Self-drilling screws are often used in general construction to secure sheet metal to other materials. They’re also a great option when drilling a pilot hole is difficult or inconvenient as they don’t require hole alignment. Sheet metal HVAC ducts are a great example.
Self-drilling screws with sealing washers are common. They make installing roofing panels (fiberglass, plastic, sheet metal) quick and efficient.
Yet again, similar precautions should be taken with self-drilling screws, maybe even more so than with self-tappers. Not only are they designed to cut or form threads, but some styles with a drill point tip also drill through material. Disassembling and reinstalling can damage existing threads if you’re not careful.
Mastering Metal Screwing: SendCutSend’s Expert Countersinking Solutions
Both self-drilling and self-tapping screws come in a range of head styles, including flat heads for countersunk holes. Using countersunk screws has the benefit of a flush finished appearance. You can order your parts from SendCutSend with countersunk holes, saving you an additional step. Combine that with the time savings you get from self-tapping screws and you can cut your assembly time dramatically.
Alternatively, if you’re after the highest quality parts, you may want to use a standard tapped hole and screw in place of a self-tapping screw. Once again, SendCutSend has you covered. We can both tap holes or install hardware for you.
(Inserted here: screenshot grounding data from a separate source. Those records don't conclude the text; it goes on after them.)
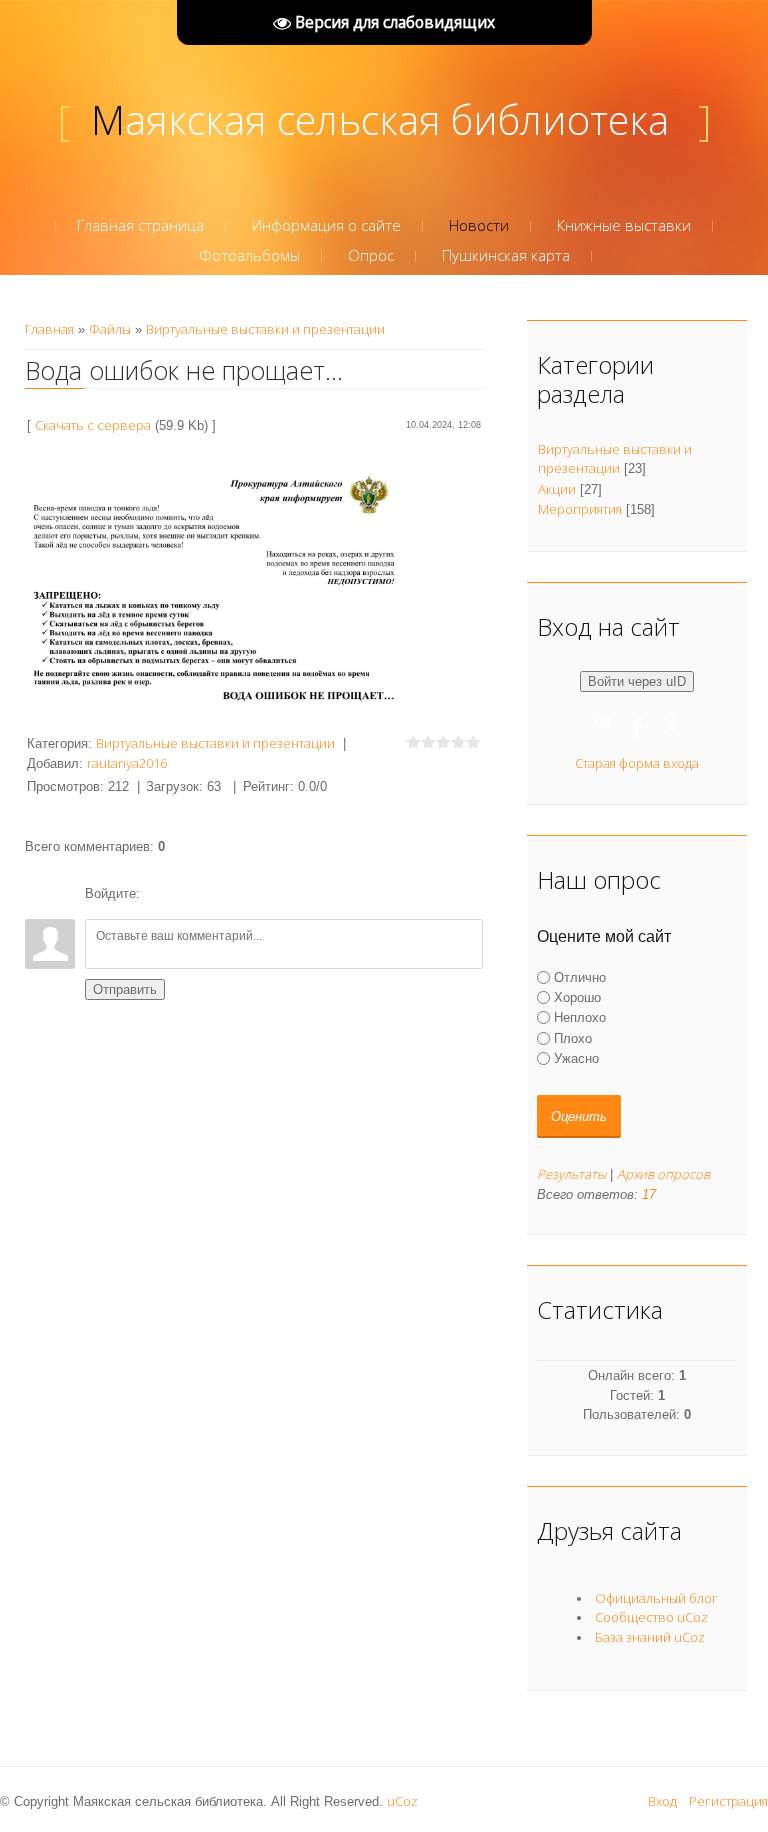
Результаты (571, 1174)
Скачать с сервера (93, 425)
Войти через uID (637, 681)
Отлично (580, 977)
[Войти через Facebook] (227, 894)
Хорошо (577, 997)
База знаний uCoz (650, 1637)
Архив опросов (663, 1174)
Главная (49, 329)
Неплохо (580, 1017)
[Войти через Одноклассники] (261, 894)
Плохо (573, 1037)
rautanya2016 (127, 763)
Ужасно (576, 1058)
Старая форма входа (637, 763)
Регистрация (728, 1801)
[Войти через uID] (159, 894)
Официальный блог (656, 1598)
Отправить (125, 989)
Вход (662, 1801)
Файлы (110, 329)
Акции (557, 489)
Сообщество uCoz (651, 1617)
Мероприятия (580, 509)
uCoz (402, 1801)
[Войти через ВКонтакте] (193, 894)
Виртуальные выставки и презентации (265, 329)
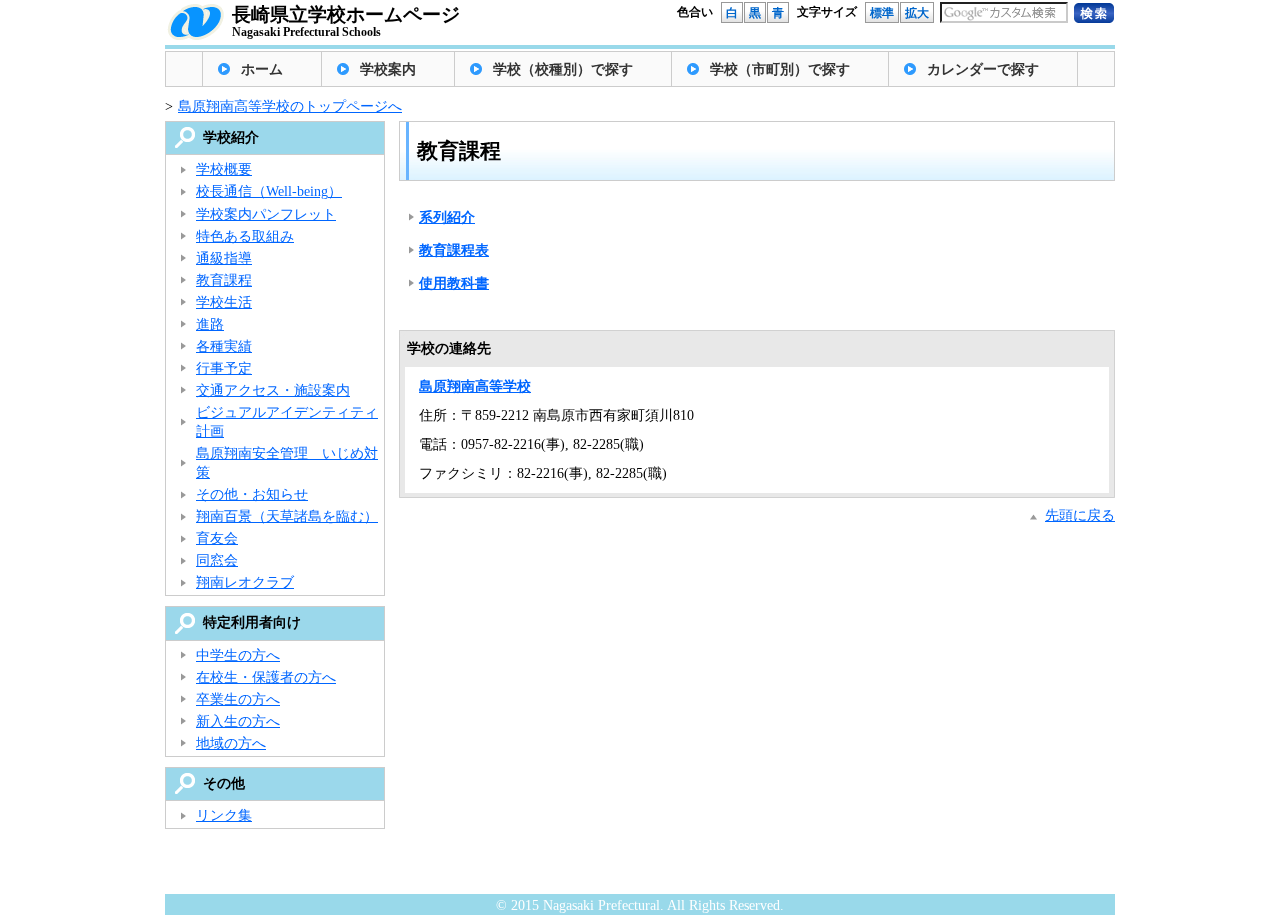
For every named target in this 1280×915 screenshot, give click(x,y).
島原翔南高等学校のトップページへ (290, 106)
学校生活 (224, 302)
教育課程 (224, 280)
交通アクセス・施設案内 (273, 390)
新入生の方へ (238, 721)
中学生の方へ (238, 655)
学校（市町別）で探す (780, 69)
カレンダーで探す (983, 69)
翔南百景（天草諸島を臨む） (287, 516)
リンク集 (224, 815)
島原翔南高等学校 (475, 386)
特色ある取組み (245, 236)
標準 (882, 13)
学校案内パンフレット (266, 214)
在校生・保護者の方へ (266, 677)
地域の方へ (231, 743)
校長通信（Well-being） (269, 191)
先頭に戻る (1080, 515)
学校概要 (224, 169)
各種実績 (224, 346)
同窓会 (217, 560)
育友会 (217, 538)
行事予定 (224, 368)
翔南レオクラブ (245, 582)
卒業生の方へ (238, 699)
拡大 (917, 13)
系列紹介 (447, 217)
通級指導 (224, 258)
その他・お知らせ (252, 494)
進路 (210, 324)
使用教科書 (454, 283)
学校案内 (388, 69)
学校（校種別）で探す (563, 69)
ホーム (262, 69)
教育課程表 (454, 250)
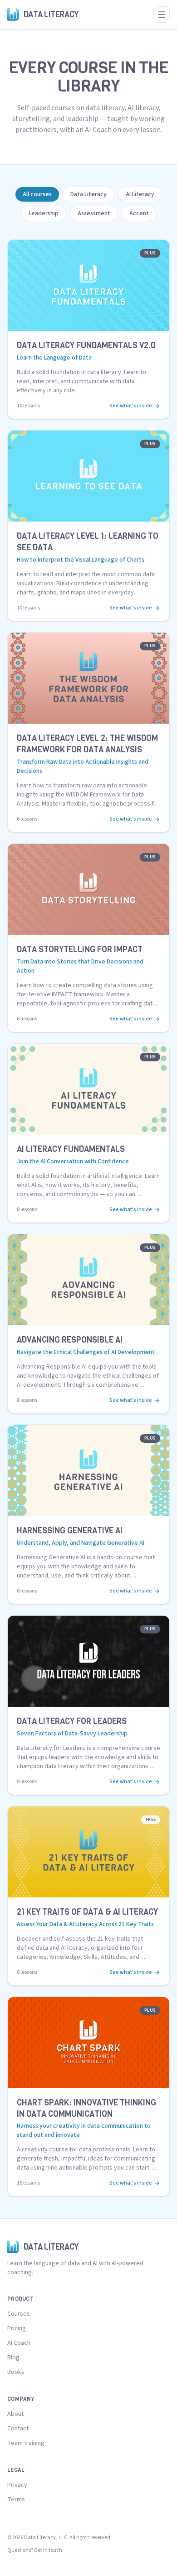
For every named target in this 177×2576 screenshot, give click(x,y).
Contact (18, 2428)
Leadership (44, 213)
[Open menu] (161, 14)
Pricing (16, 2328)
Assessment (94, 213)
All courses (37, 194)
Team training (25, 2443)
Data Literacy (88, 194)
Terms (16, 2499)
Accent (139, 213)
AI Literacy (140, 194)
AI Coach (18, 2343)
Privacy (17, 2485)
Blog (13, 2357)
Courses (18, 2313)
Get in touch (48, 2550)
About (15, 2414)
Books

Whether you need quick and efficient parts or top quality parts, SendCutSend has all the services to support your project.
FAQs about Self-Drilling and Self-Tapping Screws
Can you use self-tapping screws in wood?
Yep. While specific taps for wood do exist to allow you to use a standard machine screw, they work best in hardwoods. Most wood screws are self-tapping. Self-drilling also, but sometimes pre-drilling a pilot hole is a good idea especially near the edge where splitting the wood is more likely to occur.
What is the advantage of self-drilling screws over self-tapping screws?
Self-drilling screws don’t require a pilot hole, saving you time and tools. You don’t need to know the right size for the pilot hole, so the threads should be sufficiently strong every time.
Are there different tip styles for self-tapping and self-drilling screws?
There are a ton of them actually. Here are just a few:
- Type A has a pointed tip and coarse threads
- Type AB has a pointed tip and fine threads
- Type B has a blunt tip
- Type F has flutes and a tapered tip
There are cone shaped tips, cylindrical shaped tips, pointed tips to help with alignment between panels, sharp points for piercing thin materials. There are drill point tips in different sizes for different thicknesses. Way more than we can cover here.
How can I keep a self-drilling screw from slipping instead of drilling?
While self-drilling screws don’t require a pilot hole, it can be helpful to use a center punch to create a small divot to start the screw. The same as you would a standard drill bit to keep it from walking off center.
Can I disassemble parts that use self-tapping screws?
You can, but we wouldn’t recommend it repeatedly. Even though some self-tapping screws use standard machine screw thread sizes, they don’t always cut or form threads well. The more you remove and install them, the more likely the threads are to wear out.
Where can I find self-tapping and self-drilling screws?
They’re very common. Almost anywhere that sells fasteners will carry them. They may be called by different names like Tek screws, sheet metal screws, thread-cutting or simply tapping or drilling screws.